Items from a dataset:

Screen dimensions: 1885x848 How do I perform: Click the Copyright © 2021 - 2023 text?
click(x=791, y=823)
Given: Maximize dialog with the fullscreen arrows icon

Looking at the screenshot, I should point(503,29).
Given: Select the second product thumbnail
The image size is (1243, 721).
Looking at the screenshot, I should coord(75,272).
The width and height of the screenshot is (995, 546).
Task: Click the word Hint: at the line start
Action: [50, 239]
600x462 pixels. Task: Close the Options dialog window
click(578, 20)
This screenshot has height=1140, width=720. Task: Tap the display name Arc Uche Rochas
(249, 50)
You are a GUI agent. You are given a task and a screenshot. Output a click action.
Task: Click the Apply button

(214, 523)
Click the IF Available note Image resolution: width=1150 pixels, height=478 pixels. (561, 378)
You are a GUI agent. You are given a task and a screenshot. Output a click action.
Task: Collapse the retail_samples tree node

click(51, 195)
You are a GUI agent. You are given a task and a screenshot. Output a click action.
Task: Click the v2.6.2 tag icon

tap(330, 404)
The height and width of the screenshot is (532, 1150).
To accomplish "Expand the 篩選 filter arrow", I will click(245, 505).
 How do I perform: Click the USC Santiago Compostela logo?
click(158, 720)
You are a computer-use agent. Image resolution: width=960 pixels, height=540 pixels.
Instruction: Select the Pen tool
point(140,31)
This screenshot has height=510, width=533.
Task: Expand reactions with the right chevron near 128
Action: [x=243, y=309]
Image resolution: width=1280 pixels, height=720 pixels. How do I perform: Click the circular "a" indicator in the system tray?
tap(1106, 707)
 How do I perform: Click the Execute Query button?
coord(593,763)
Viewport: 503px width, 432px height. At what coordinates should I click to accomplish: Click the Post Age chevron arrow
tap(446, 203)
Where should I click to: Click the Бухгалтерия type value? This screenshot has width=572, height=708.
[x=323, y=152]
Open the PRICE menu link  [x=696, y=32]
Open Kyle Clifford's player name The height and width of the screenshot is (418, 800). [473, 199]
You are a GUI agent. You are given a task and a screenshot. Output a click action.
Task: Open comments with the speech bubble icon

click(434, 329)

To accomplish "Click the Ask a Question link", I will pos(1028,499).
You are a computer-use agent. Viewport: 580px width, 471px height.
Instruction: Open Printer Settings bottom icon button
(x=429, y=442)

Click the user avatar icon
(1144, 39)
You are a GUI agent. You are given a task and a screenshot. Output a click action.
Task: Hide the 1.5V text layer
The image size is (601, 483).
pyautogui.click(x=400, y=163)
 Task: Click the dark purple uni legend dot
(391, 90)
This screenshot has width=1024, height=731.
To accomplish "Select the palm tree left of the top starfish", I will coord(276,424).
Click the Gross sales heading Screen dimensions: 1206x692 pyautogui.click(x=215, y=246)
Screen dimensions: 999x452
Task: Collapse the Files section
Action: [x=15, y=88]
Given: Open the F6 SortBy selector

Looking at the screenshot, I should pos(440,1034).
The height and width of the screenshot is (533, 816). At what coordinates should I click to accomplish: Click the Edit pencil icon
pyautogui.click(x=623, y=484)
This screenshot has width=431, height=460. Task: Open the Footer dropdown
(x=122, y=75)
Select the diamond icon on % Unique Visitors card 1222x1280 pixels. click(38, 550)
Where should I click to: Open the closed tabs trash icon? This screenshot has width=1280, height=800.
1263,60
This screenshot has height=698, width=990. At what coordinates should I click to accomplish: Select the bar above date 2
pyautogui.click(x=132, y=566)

Instructions to follow —
Output the records exactly, including every line.

Solution for this exercise —
Screen dimensions: 1885x848 How do I perform: Click the Copyright © 2021 - 2023 text?
click(x=791, y=823)
Given: Maximize dialog with the fullscreen arrows icon

Looking at the screenshot, I should point(503,29).
Given: Select the second product thumbnail
The image size is (1243, 721).
Looking at the screenshot, I should coord(75,272).
The width and height of the screenshot is (995, 546).
Task: Click the word Hint: at the line start
Action: [50, 239]
600x462 pixels. Task: Close the Options dialog window
click(578, 20)
This screenshot has height=1140, width=720. Task: Tap the display name Arc Uche Rochas
(249, 50)
You are a GUI agent. You are given a task and a screenshot. Output a click action.
Task: Click the Apply button

(214, 523)
Click the IF Available note Image resolution: width=1150 pixels, height=478 pixels. (561, 378)
You are a GUI agent. You are given a task and a screenshot. Output a click action.
Task: Collapse the retail_samples tree node

click(51, 195)
You are a GUI agent. You are given a task and a screenshot. Output a click action.
Task: Click the v2.6.2 tag icon

tap(330, 404)
The height and width of the screenshot is (532, 1150).
To accomplish "Expand the 篩選 filter arrow", I will click(245, 505).
 How do I perform: Click the USC Santiago Compostela logo?
click(158, 720)
You are a computer-use agent. Image resolution: width=960 pixels, height=540 pixels.
Instruction: Select the Pen tool
point(140,31)
This screenshot has height=510, width=533.
Task: Expand reactions with the right chevron near 128
Action: [x=243, y=309]
Image resolution: width=1280 pixels, height=720 pixels. How do I perform: Click the circular "a" indicator in the system tray?
tap(1106, 707)
 How do I perform: Click the Execute Query button?
coord(593,763)
Viewport: 503px width, 432px height. At what coordinates should I click to accomplish: Click the Post Age chevron arrow
tap(446, 203)
Where should I click to: Click the Бухгалтерия type value? This screenshot has width=572, height=708.
[x=323, y=152]
Open the PRICE menu link  [x=696, y=32]
Open Kyle Clifford's player name The height and width of the screenshot is (418, 800). [473, 199]
You are a GUI agent. You are given a task and a screenshot. Output a click action.
Task: Open comments with the speech bubble icon

click(434, 329)

To accomplish "Click the Ask a Question link", I will pos(1028,499).
You are a computer-use agent. Viewport: 580px width, 471px height.
Instruction: Open Printer Settings bottom icon button
(x=429, y=442)

Click the user avatar icon
(1144, 39)
You are a GUI agent. You are given a task and a screenshot. Output a click action.
Task: Hide the 1.5V text layer
The image size is (601, 483).
pyautogui.click(x=400, y=163)
 Task: Click the dark purple uni legend dot
(391, 90)
This screenshot has width=1024, height=731.
To accomplish "Select the palm tree left of the top starfish", I will coord(276,424).
Click the Gross sales heading Screen dimensions: 1206x692 pyautogui.click(x=215, y=246)
Screen dimensions: 999x452
Task: Collapse the Files section
Action: [x=15, y=88]
Given: Open the F6 SortBy selector

Looking at the screenshot, I should pos(440,1034).
The height and width of the screenshot is (533, 816). At what coordinates should I click to accomplish: Click the Edit pencil icon
pyautogui.click(x=623, y=484)
This screenshot has width=431, height=460. Task: Open the Footer dropdown
(x=122, y=75)
Select the diamond icon on % Unique Visitors card 1222x1280 pixels. click(38, 550)
Where should I click to: Open the closed tabs trash icon? This screenshot has width=1280, height=800.
1263,60
This screenshot has height=698, width=990. At what coordinates should I click to accomplish: Select the bar above date 2
pyautogui.click(x=132, y=566)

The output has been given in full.